Friday, 09. September 2011 von Free wind

Hundreds of Longshore workers overpowered security guards in an aggressive raid on a Washington state grain terminal, officials said Thursday, and the action drew quick rebuke from a federal judge that has tried to curb the union’s escalating tactics in an ongoing labor dispute.

Workers have been battling for the right to work at the new terminal in Longview. But U.S. District Judge Ronald Leighton issued a preliminary injunction to restrict union activity, saying there was no defense for the aggressive tactics used in recent days.

Protesters twice blocked the pathway of a train carrying grain to the terminal at the Port of Longview on Wednesday, and early Thursday morning hundreds of them stormed the facility, overwhelmed guards, dumped grain and broke windows, police said.

The dispute halted work at four other Washington ports, including Seattle, on Thursday as hundreds of longshoremen refused to show up or walked off the job.

Leighton said he felt like a paper tiger because the International Longshore and Warehouse Union clearly ignored a temporary restraining order he issued last week with similar limits. He scheduled a hearing for next Thursday to determine whether the union should be held in civil contempt.

“The regard for the law is absent here,” the judge said. “Somebody is going to be hurt seriously.”
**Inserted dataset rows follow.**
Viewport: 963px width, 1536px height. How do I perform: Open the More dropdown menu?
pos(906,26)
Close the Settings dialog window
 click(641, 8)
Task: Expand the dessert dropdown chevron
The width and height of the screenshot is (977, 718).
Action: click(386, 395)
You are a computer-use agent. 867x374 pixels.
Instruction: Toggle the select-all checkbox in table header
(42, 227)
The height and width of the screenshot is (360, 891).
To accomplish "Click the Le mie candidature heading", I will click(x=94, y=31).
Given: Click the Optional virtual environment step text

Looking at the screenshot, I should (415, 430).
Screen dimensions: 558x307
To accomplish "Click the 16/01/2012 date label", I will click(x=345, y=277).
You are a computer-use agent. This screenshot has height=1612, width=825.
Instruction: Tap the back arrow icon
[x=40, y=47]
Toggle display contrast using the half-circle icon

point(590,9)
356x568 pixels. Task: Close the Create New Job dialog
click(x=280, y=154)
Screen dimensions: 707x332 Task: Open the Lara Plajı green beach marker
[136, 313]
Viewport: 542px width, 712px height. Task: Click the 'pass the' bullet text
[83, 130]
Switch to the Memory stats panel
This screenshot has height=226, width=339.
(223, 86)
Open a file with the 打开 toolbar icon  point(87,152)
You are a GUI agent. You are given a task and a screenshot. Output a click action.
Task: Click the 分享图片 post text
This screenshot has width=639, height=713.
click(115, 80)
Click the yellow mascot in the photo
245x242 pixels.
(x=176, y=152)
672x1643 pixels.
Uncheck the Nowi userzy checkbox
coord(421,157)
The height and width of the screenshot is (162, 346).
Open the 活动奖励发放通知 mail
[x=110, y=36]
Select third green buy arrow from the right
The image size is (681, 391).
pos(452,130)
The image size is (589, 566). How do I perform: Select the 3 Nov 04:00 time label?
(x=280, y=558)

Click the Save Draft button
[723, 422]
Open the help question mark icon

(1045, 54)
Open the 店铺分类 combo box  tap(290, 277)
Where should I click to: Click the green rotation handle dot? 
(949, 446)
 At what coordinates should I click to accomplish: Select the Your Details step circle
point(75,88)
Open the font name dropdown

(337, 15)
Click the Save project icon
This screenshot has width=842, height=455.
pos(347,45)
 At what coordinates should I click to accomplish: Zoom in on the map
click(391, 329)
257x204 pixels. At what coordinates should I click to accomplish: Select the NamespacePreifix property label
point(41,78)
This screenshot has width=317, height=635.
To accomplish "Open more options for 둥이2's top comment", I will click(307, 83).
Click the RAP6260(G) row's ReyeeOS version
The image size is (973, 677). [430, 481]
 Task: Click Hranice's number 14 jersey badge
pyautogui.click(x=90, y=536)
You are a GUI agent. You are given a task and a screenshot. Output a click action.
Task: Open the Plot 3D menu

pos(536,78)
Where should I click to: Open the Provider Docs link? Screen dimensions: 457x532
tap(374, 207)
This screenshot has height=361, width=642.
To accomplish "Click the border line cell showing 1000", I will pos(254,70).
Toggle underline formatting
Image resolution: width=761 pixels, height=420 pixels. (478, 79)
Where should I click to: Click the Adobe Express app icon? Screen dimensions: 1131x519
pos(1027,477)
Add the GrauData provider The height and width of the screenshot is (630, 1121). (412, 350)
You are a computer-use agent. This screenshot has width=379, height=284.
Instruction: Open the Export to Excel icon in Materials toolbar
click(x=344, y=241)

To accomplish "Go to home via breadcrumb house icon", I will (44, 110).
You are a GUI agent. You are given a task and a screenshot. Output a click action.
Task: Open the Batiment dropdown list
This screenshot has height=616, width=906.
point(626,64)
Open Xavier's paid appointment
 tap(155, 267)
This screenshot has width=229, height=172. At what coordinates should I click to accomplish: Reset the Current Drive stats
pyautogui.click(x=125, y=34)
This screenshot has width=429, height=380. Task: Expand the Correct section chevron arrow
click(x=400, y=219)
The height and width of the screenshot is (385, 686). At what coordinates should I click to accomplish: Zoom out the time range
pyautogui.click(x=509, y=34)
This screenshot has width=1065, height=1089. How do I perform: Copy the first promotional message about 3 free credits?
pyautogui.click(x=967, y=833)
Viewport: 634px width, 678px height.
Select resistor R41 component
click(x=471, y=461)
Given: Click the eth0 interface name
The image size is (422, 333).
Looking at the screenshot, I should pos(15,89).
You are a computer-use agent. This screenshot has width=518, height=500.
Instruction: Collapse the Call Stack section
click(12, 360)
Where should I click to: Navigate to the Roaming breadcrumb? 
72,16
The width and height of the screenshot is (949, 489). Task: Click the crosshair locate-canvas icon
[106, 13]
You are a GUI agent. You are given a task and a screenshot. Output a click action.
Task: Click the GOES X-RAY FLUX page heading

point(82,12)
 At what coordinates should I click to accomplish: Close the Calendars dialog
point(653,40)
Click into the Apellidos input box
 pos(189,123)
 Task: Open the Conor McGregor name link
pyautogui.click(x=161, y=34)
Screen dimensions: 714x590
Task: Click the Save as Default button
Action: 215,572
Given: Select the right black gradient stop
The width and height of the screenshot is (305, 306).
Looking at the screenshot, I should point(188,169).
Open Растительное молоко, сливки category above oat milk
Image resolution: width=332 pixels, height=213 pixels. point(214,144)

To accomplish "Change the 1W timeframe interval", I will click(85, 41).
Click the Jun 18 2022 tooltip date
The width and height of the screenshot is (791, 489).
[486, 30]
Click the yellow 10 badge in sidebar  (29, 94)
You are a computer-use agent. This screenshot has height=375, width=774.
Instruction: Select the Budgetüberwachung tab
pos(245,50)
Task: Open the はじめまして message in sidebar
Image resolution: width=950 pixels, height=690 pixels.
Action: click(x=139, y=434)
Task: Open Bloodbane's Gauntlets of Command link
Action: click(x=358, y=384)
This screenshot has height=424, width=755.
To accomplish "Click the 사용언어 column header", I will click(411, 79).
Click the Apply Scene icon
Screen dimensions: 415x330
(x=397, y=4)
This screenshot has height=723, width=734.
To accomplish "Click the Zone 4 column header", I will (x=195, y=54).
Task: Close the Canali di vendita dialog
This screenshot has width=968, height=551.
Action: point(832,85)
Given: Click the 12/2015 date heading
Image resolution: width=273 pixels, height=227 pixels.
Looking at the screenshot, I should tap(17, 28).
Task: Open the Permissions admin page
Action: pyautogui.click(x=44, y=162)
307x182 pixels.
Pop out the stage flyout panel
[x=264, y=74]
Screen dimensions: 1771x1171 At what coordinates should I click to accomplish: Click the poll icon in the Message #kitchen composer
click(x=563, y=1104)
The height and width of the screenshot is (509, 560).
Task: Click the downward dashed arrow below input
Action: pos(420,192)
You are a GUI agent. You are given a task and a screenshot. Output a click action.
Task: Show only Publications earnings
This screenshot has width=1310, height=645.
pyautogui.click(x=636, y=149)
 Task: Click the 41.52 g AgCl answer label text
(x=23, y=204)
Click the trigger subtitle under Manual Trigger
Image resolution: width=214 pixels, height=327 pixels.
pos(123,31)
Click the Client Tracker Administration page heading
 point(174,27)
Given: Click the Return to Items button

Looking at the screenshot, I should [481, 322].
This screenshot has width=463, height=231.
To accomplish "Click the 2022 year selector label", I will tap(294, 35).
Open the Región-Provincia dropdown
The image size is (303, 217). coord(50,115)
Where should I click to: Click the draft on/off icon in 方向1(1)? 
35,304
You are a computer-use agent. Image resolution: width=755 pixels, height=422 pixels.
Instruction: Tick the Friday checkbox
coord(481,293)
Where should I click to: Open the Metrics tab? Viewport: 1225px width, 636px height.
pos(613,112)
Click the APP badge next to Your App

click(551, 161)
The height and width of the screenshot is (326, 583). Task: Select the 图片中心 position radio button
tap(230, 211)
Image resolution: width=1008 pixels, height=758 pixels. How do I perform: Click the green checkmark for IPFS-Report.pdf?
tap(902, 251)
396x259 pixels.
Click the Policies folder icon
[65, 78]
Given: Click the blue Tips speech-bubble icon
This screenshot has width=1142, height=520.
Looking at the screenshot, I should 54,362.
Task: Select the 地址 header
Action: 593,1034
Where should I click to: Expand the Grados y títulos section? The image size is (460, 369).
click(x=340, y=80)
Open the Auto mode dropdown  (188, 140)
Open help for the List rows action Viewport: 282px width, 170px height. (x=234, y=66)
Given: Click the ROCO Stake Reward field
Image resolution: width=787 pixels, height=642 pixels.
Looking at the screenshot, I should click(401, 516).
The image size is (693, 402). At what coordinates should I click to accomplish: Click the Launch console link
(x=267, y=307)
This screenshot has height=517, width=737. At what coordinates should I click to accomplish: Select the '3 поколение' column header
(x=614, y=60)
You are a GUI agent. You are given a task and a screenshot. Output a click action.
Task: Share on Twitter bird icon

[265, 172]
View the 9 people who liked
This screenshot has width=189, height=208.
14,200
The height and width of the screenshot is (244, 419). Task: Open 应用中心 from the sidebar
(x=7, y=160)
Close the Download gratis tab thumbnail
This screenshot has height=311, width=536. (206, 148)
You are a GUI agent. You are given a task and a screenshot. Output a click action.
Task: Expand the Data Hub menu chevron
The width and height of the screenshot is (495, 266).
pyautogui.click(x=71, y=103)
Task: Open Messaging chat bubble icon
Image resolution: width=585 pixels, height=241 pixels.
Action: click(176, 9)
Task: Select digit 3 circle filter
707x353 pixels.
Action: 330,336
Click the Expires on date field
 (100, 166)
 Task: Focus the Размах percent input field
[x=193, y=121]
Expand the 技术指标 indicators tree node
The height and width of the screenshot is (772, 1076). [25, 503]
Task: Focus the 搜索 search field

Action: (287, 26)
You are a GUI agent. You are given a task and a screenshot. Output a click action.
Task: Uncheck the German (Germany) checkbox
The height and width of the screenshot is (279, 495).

Six guards were trapped for a couple of hours after at least 500 Longshoremen broke down gates about 4:30 a.m. and smashed windows in the guard shack, Longview Police Chief Jim Duscha said. He initially referred to the guards as “hostages,” but later retracted that after the guards clarified no one had threatened them.

“The guards absolutely could not get out,” Duscha said. “They feared for their lives because of the size of the crowd and the hostility of the crowd.”

No one was hurt, and nobody has been arrested _ although Duscha said that could change if police are able to use surveillance video or other means to identify the protesters.

Most of the protesters returned to their union hall after cutting train brake lines and spilling grain from a car at the EGT terminal, Duscha said. They also pushed a private security vehicle into a ditch.

The union believes it has the right to work at the facility, but the company has hired a contractor that’s staffing a workforce of laborers from another union, the Portland-based Operating Engineers Local 701 cheap pay day loans. Representatives of the engineers union did not immediately return a call seeking comment.

In Seattle, Tacoma, Everett and Anacortes, hundreds of Longshore workers failed to show up or walked off the job Thursday in apparent solidarity with the Longview activists, halting work at those ports. Union leaders said they had not called for any such actions.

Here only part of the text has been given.